Textbook

Introduction to Bayesian Data Analysis for Cognitive Science

Nicenboim, Schad, Vasishth

Be sure to read the textbook’s chapter 1 in addition to watching this lecture.

Introduction: Motivation for this lecture

It only takes about a day to understand these materials, but the content here will positively impact your ability to carry out statistical modeling and data analysis.

Discrete random variables

A random variable \(X\) is a function \(X : \Omega \rightarrow \mathbb{R}\) that associates to each outcome \(\omega \in \Omega\) exactly one number \(X(\omega) = x\).

\(S_X\) is all the \(x\)’s (all the possible values of X, the support of X).

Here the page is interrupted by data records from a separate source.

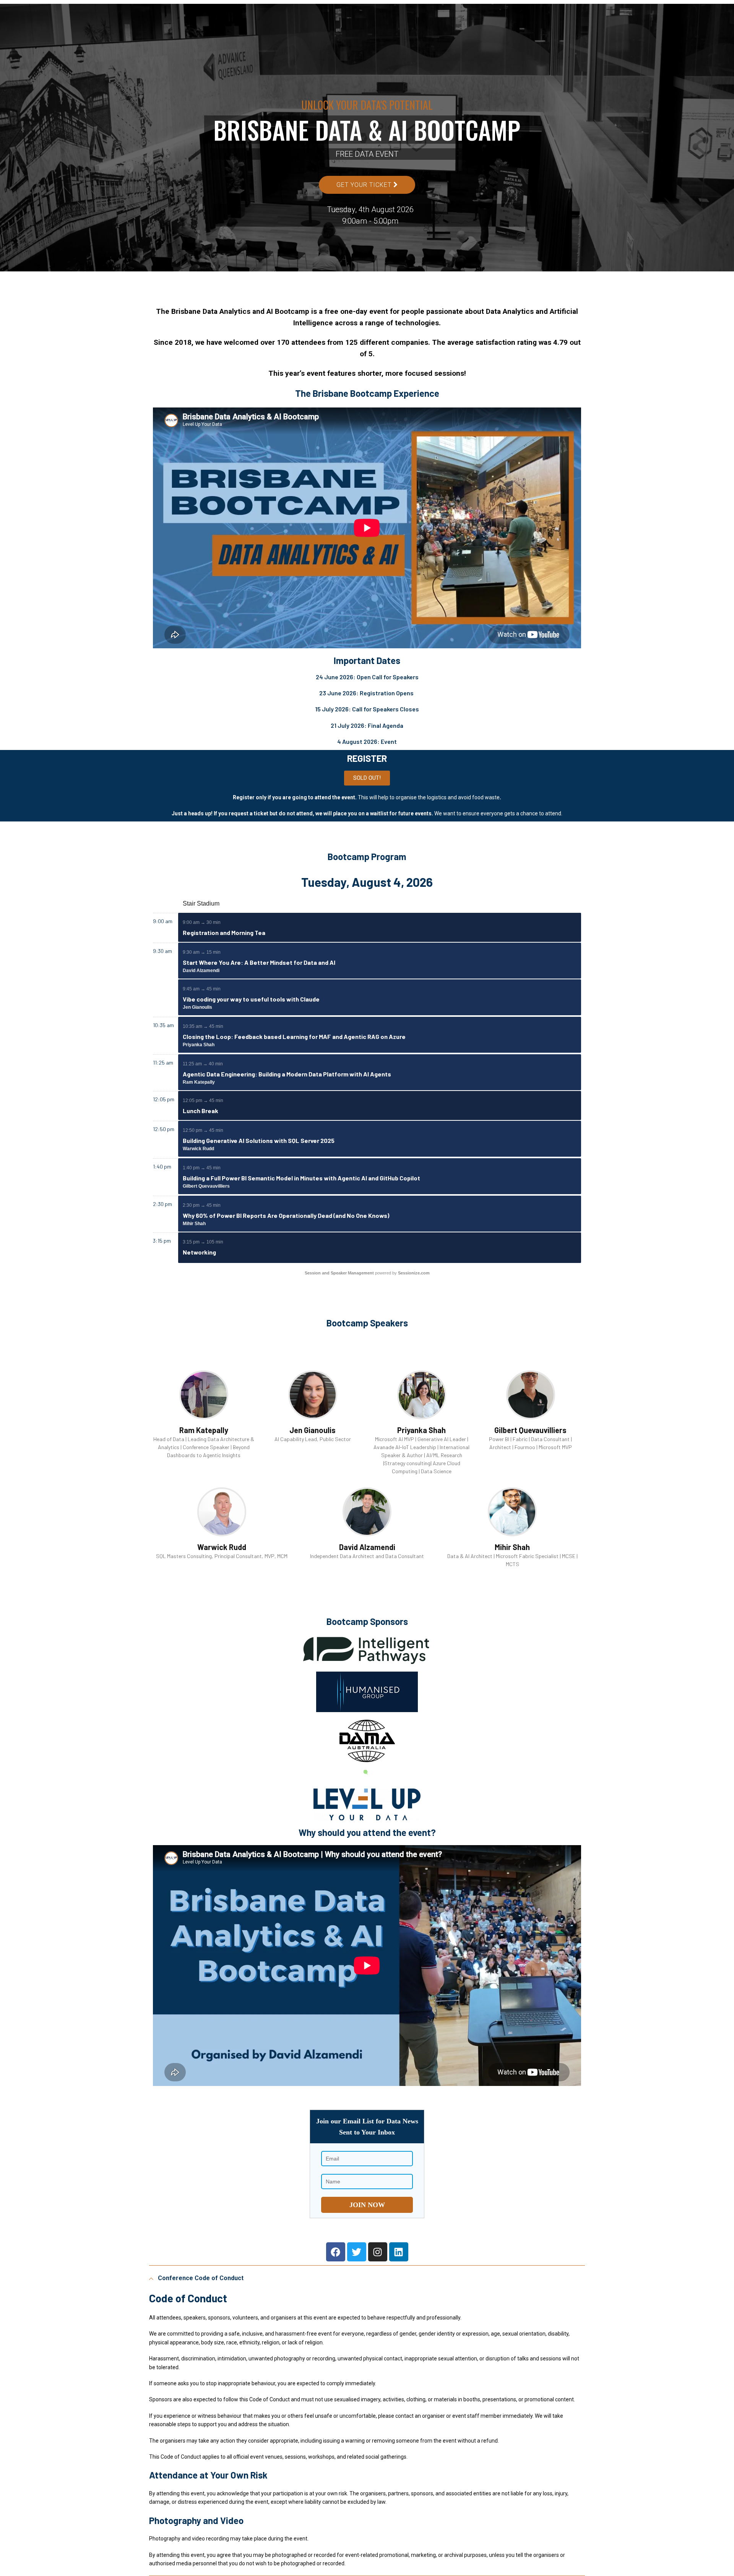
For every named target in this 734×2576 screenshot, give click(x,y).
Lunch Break (200, 1110)
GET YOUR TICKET (364, 184)
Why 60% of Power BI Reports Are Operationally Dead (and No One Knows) (286, 1215)
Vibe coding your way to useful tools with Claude (251, 999)
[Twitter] (356, 2251)
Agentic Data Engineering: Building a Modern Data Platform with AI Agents (287, 1074)
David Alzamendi (201, 970)
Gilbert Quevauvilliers (206, 1186)
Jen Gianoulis (197, 1007)
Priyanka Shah (198, 1044)
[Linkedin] (398, 2251)
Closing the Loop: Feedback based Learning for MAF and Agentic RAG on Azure (294, 1036)
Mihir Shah (194, 1223)
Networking (199, 1252)
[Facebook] (335, 2251)
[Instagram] (377, 2251)
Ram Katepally (199, 1082)
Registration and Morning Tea (224, 932)
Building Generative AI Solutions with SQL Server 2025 (259, 1140)
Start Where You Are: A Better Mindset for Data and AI (259, 962)
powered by (367, 1273)
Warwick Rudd (198, 1148)
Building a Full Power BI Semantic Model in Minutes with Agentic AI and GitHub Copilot (301, 1178)
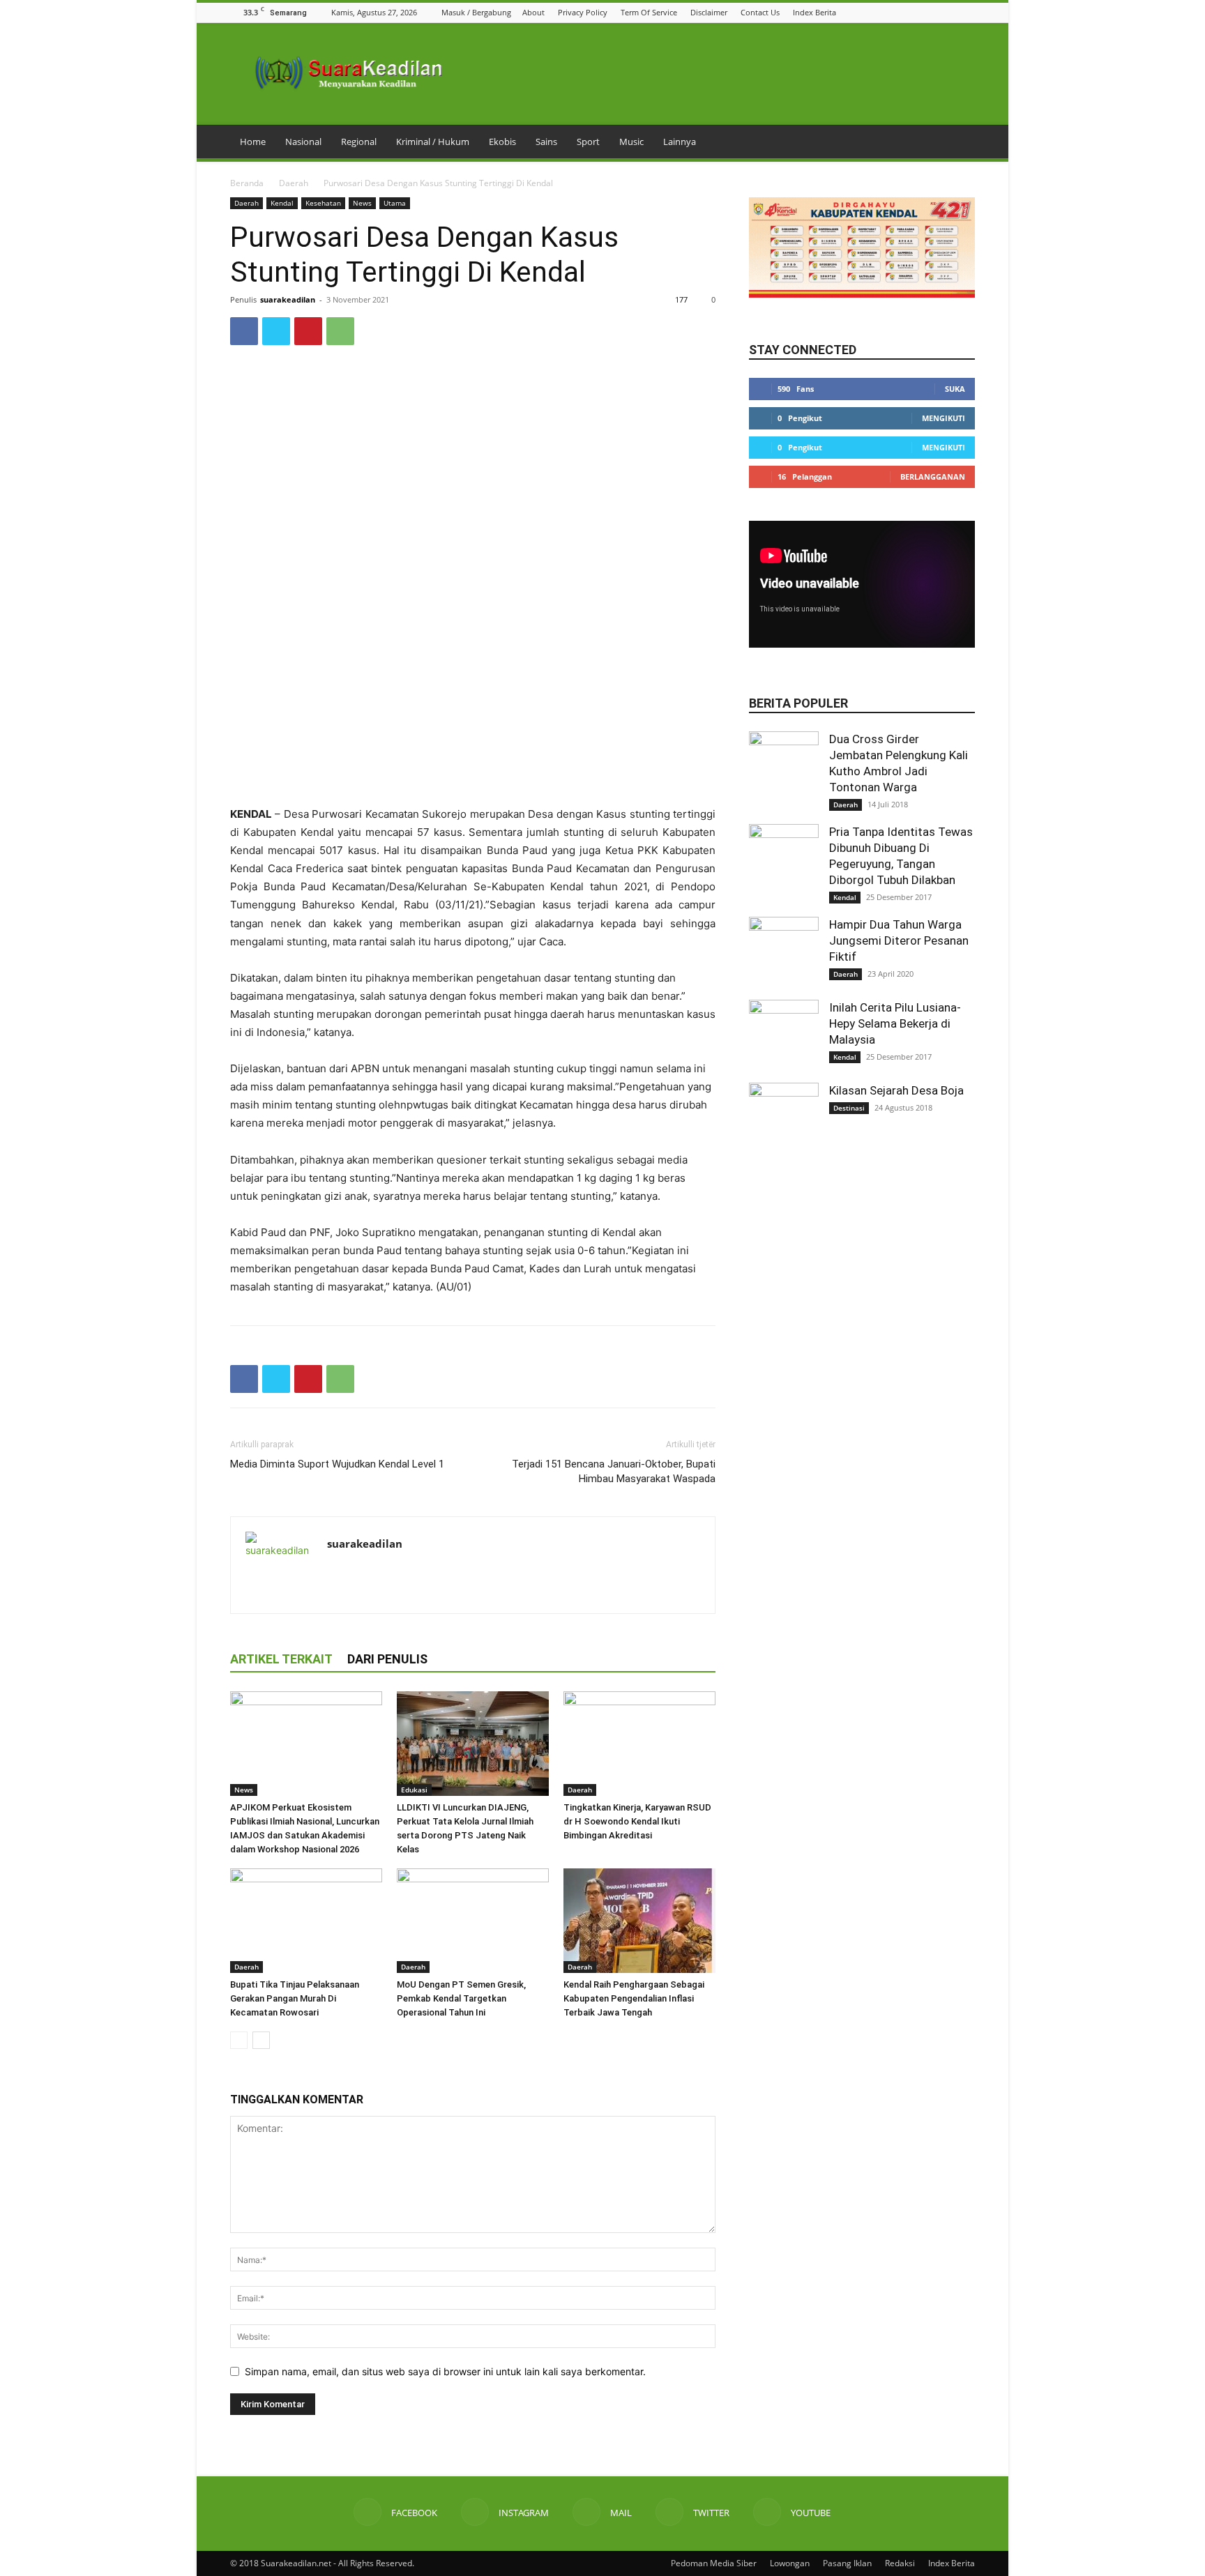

I.e., \(x \in S_X\).

An example of a discrete RV

An example of a discrete random variable: keep tossing a coin again and again until you get a Heads.

  • \(X: \omega \rightarrow x\)
  • \(\omega\): H, TH, TTH,(infinite)
  • \(X(H)=1, X(TH)=2, X(TTH)=3\),
  • \(x=1,2,\dots; x \in S_X\)

A second example of a discrete random variable: tossing a coin once.

  • \(X: \omega \rightarrow x\)
  • \(\omega\): H, T
  • \(X(T)=0, X(H)=1\)
  • \(x=0,1; x \in S_X\)

The probability mass function (PMF)

Every discrete (continuous) random variable X has associated with it a probability mass (density) function (PMF, PDF).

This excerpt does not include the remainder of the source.